EXERCISE SET:
1 – Condense the paragraph in the decoy coating thread that begins "I've had both burlapped and Restle coated decoys" into a short bulleted list that keeps its main facts.
2 – Carry on the decoy coating thread from the point where it stops.

--- Start of EXTRACTED TEXT ---

# Trestle coating bs burlapping decoys



## Timber (Jan 1, 2009)

Okay can those who have experience with both trestle coating and burlapping which one method seems to last longer and is more durable. The reason I want try trestle costing is for the fact burlapped decoy absorb water freeze then crack. Thanks in advance for the any help with this.


----------



## Far Beyond Driven (Jan 23, 2006)

I've not seen my burlap over foam crack, but they don't seem terribly durable. Next time around I will try the tressle / ressel process.


----------



## craigrh13 (Oct 24, 2011)

I would do Trestle coating just for the fact that it is easy and cheap to do. I use saw dust that I get free from Lowes/ Home Depot and I use Titebond III for the glue.


----------



## snowman (Jan 29, 2005)

I've had both burlapped and Restle coated decoys for a couple seasons now. So far there is NO DIFFERENCE in durability. That said, most guys that Restle coat complain about paint scratching off. However, if your first coat is corn, walnut, or similar and you add a second coat of FINE sawdust and then lightly sand you remove quite a bit of the rough texture that causes paint to wear. Some of the decoys I use are done this way and they are solid as can be and the paint is fine.


----------



## blackduckkilla (Jul 14, 2013)

If done correct burlap should not absorb water and hence crack. I posted my Herters summer project in another thread. I have no qualms with restle coating; I just love burlap. It is inexpensive and very durable. I had a newbie water swat a burlap decoy on accident, so I just added more tilex and paint a the decoy was like new. Cost so far is about $9 per decoy because I bought goldeneye heads. Love them!!!! Here is a bluebill I just finished for about $7 total. What do you think?


----------



## scotts98rt (Feb 4, 2012)

Looks good. I prefer the look of a tighter burlap weave myself.


----------



## The Doob (Mar 4, 2007)

I think it looks great BDK


----------



## Timber (Jan 1, 2009)

--- End of EXTRACTED TEXT ---
--- Start of ITEMS ---

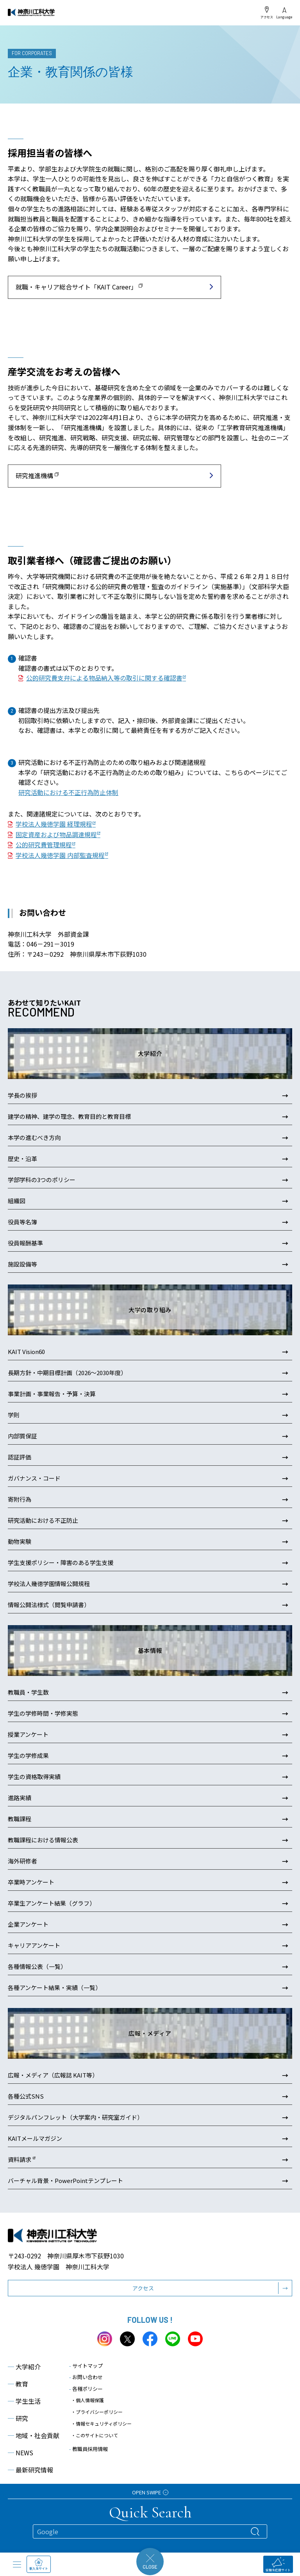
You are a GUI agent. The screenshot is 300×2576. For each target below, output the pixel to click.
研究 (18, 2418)
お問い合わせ (86, 2377)
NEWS (20, 2452)
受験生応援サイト (278, 2564)
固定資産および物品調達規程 (56, 834)
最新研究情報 (30, 2469)
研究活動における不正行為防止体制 (68, 792)
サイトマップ (86, 2365)
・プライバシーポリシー (97, 2411)
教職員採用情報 (88, 2449)
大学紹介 (24, 2366)
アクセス (267, 12)
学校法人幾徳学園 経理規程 (54, 824)
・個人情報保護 (87, 2400)
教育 (18, 2383)
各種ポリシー (86, 2388)
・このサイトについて (94, 2435)
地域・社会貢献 (33, 2435)
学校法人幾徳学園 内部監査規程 (60, 855)
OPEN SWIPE (150, 2492)
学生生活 (24, 2401)
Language (284, 13)
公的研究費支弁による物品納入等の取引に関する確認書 (104, 677)
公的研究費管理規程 (44, 844)
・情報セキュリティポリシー (101, 2423)
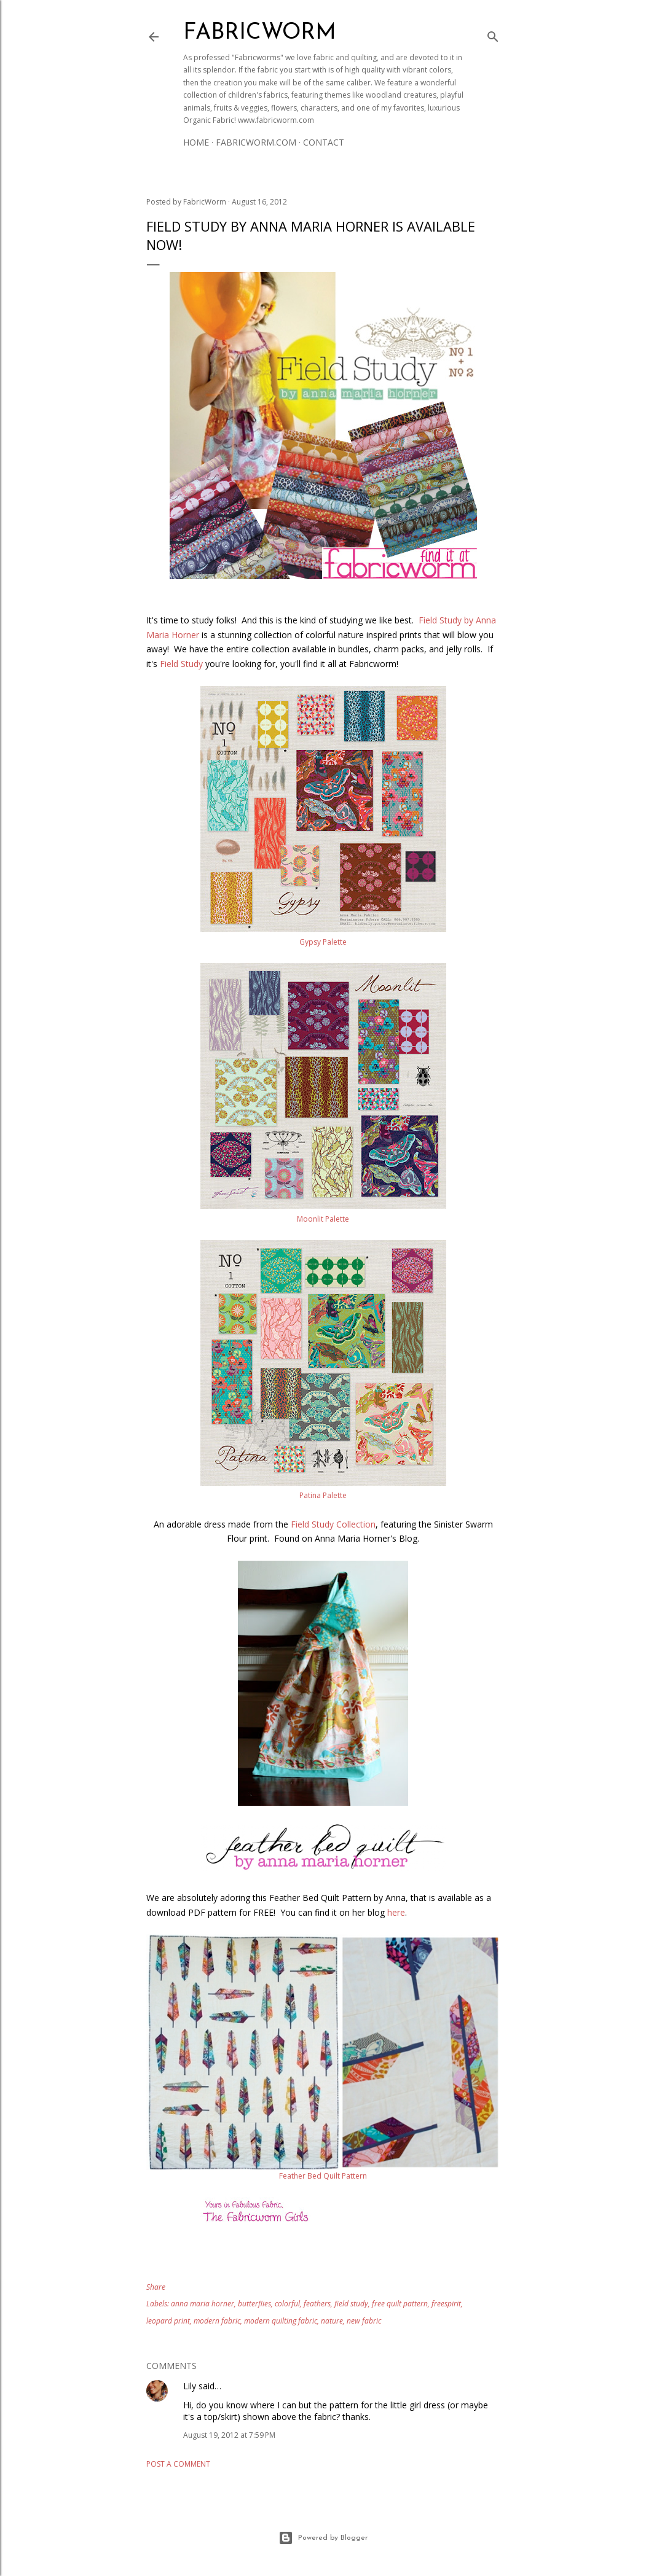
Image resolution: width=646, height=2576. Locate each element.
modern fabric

--- End of ITEMS ---

TASK-BY-TASK OUTPUTS:
1 –
- The poster has used both burlapped and Restle-coated decoys for a couple of seasons and has seen no difference in durability so far.
- Most people who Restle coat complain that the paint scratches off.
- A first coat of corn, walnut, or something similar, then a second coat of fine sawdust and a light sanding, removes much of the rough texture that makes paint wear.
- Some of the poster's decoys were made this way; they are very solid and the paint has held up.

2 –
blackduckkilla said:


> If done correct burlap should not absorb water and hence crack. I posted my Herters summer project in another thread. I have no qualms with restle coating; I just love burlap. It is inexpensive and very durable. I had a newbie water swat a burlap decoy on accident, so I just added more tilex and paint a the decoy was like new. Cost so far is about $9 per decoy because I bought goldeneye heads. Love them!!!! Here is a bluebill I just finished for about $7 total. What do you think?



I agree as long as the decoys don't get scuffed of dented where the bur-lapped showing they don't absorb water. Unfortunately my bur-lapped decoys get place in bags and occasional get roughed up and get wet freeze and the paint cracks. I have learned to get them out in the sun in the summer and reapply paint to the bottoms and this seem to make them last longer maybe 3 seasons before ripping off old burlap and start all over


----------



## TSS Caddis (Mar 15, 2002)

The only cracks I've seen on burlaps was when too much mastic was applied and that is what cracked. Quite often that is around the edge of the burlap where people seems to want to cake the mastic on, but if you put too much over the burlap anywhere it can crack.


----------



## Timber (Jan 1, 2009)

Okay I'll back off on the mastic a little bit and hope for the best. Thanks for the info!


----------



## John Singer (Aug 20, 2004)

I have over 100 styrofoam decoys. Some were burlapped over 20 years ago. I repaint my diver rig every 2-3 seasons. 

While some are getting pretty rough, I have never had to replace the burlap on a decoy yet.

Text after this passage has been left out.